Paclitaxel-induced peripheral neuropathy (PIPN) is a neurological disorder resulting from paclitaxel (PTX) treatment for cancer patients. There are currently no drugs available that can definitively prevent or treat PIPN. Exosomes are cell-secreted nanoscale vesicles that mediate communication between neurons and glial cells. We found that Schwann cell-derived exosomes (SC-EXOs) robustly improved PIPN both in vitro and in vivo. In vivo studies showed that SC-EXOs were able to alleviate PTX-induced mechanical nociceptive sensitization in rats. Pathomorphological analysis showed that SC-EXOs ameliorated PTX-induced plantar intraepidermal nerve fiber loss and dorsal root ganglion (DRG) injury. Additionally, the results of in vitro studies showed that SC-EXOs had significant protective effects on the DRG cells damaged by PTX, and did not affect the antitumor effect of PTX against Hela cells.
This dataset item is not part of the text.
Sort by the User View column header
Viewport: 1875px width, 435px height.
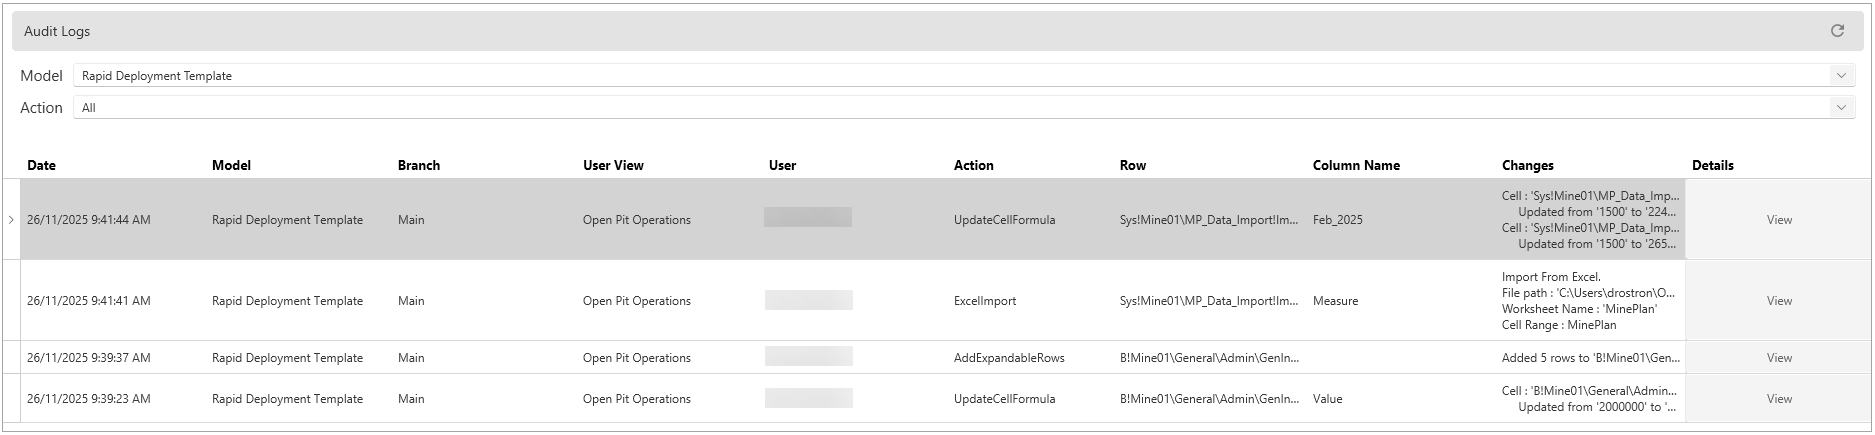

Further, mechanism research revealed that SC-EXOs promoted axonal regeneration and protected damaged neurons by upregulating miR-21 to repress the phosphatase and tensin homolog (PTEN) pathway, which could improve PIPN. Taken together, these findings suggest that SC-EXOs ameliorate PTX-induced peripheral neuropathy via the miR-21-mediated PTEN signaling pathway, which provides a novel strategy for the treatment of PIPN.